Any fans still wallowing in shock over Dale Earnhardt Jr. missing the cut for the 2007 Chase for the Nextel Cup had best get over it. NASCAR's postseason gets under way this Sunday with the Sylvania 300 (1 pm/ET, ABC), in Loudon, New Hampshire, and it looks to be the most jarringly competitive last 10 races since the Chase format began in 2004. The field of 12 (an increase this year from the customary 10) is rife with former winners, led by defending champ Jimmie Johnson, who's entering the Chase with great momentum.
Johnson won the last two races of the "regular" season — not to mention notching top-five finishes in five of the last six contests. Still, he must contend with fellow ex-titleholders Jeff Gordon, Tony Stewart, Kurt Busch and Matt Kenseth. Stewart, who won his second Cup trophy in 2005 but missed the Chase cut last season, is understandably hungry, and after not qualifying last season, he feasted on the field, winning three of the last 10 races.
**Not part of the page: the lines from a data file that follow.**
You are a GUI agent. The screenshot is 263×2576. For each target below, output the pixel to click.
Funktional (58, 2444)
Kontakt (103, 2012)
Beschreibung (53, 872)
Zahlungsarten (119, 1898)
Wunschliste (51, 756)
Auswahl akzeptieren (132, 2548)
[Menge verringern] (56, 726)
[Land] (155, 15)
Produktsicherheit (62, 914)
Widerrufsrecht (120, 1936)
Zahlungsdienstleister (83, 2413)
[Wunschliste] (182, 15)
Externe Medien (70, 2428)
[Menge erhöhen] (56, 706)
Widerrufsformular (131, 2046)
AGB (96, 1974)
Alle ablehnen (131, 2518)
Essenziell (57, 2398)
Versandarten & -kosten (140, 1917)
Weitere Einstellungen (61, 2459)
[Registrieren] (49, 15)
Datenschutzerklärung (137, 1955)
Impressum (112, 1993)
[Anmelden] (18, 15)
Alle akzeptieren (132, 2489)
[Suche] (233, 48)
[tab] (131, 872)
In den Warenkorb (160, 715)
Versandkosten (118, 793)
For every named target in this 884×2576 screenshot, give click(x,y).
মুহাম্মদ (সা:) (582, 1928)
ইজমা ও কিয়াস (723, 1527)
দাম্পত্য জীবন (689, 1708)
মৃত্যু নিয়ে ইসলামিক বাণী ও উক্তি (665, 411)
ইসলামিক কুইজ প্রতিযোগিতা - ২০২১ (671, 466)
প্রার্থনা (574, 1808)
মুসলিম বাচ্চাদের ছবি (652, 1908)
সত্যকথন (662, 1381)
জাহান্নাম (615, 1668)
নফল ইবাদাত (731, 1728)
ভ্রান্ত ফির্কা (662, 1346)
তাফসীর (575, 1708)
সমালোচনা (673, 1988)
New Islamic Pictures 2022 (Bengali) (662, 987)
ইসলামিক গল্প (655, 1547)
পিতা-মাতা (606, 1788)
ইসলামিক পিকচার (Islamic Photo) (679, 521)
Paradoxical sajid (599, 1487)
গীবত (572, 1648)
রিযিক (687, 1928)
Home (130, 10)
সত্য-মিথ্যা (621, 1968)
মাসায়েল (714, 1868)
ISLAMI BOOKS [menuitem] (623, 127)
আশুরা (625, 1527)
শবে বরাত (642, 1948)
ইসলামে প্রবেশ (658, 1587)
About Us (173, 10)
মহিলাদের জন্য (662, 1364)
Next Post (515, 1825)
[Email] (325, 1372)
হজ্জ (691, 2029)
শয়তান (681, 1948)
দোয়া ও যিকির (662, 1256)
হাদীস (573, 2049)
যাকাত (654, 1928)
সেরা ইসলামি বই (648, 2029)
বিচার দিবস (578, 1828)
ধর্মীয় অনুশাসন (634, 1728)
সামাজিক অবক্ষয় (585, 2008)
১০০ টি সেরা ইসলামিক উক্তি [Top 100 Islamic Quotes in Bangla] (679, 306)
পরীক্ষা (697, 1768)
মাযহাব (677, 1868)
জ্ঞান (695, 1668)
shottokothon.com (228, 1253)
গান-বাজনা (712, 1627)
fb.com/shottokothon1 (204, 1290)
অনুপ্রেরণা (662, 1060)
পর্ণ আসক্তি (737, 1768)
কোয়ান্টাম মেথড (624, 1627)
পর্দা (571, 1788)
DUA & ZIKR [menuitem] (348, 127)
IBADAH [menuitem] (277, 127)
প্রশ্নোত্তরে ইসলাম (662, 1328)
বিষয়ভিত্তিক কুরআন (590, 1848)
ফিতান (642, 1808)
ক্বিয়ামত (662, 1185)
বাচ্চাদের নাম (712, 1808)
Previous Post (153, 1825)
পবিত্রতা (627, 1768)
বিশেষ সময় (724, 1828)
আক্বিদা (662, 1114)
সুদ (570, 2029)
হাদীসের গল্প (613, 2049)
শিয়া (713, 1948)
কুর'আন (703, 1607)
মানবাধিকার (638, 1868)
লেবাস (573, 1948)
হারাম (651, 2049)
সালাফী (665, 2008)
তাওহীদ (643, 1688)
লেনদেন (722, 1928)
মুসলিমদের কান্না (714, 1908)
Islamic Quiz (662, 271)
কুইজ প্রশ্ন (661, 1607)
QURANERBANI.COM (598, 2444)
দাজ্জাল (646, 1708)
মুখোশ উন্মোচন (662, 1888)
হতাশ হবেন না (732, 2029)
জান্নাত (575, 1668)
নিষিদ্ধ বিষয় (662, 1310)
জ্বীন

Still, it's hard to argue with Johnson. "Momentum is important in this sport in particular, and he has to be looked at as a favorite," says Dr. Jerry Punch, an ESPN/ABC NASCAR analyst who'll be covering the last 10 races, beginning Sunday afternoon at the New Hampshire International Speedway. Adds Punch's coanalyst Rusty Wallace, "Jimmie's very good at the short tracks, and you're coming up [on one] at Loudon; and he's also won at Dover," site of the Sept. 23 race. In three years since the Chase format began, in fact, nobody's come close to Johnson's Chase win total of seven.
But the theme of this Chase may well be guys out to prove something. Carl Edwards, a lock for the Busch-series title, wants both championships. Gordon, who led the standings for most of the season, hasn't won a Cup title since 2001 and he's tired of all the talk that he's never going to win his fifth. Busch would love to be the first driver to win titles for two different team owners since Terry Labonte in 1996; his brother Kyle would get some vengeful glee from beating fellow Hendrick Motorsports Chasers Johnson and Gordon before shipping out next year to Joe Gibbs Racing. Kevin Harvick, this year's Daytona 500 champ, is looking to rebound from an otherwise subpar season. And Denny Hamlin, last year's top rookie and winner of July's race in Loudon, wants to prove he's more than just the second-best Gibbs driver.
To do that, he'll have to go through teammate Stewart, who still leads the Chase field in angry determination. "I remember in 1992, Dale Earnhardt Sr. and I both missed the top 10; we got our butts kicked and we didn't like it," Wallace recalls. "That's what happened to Tony Stewart last year. Dale and I both came back with a vengeance the next year; he won the title and I won 10 races and finished second. I think Tony's the guy that's gonna win this title."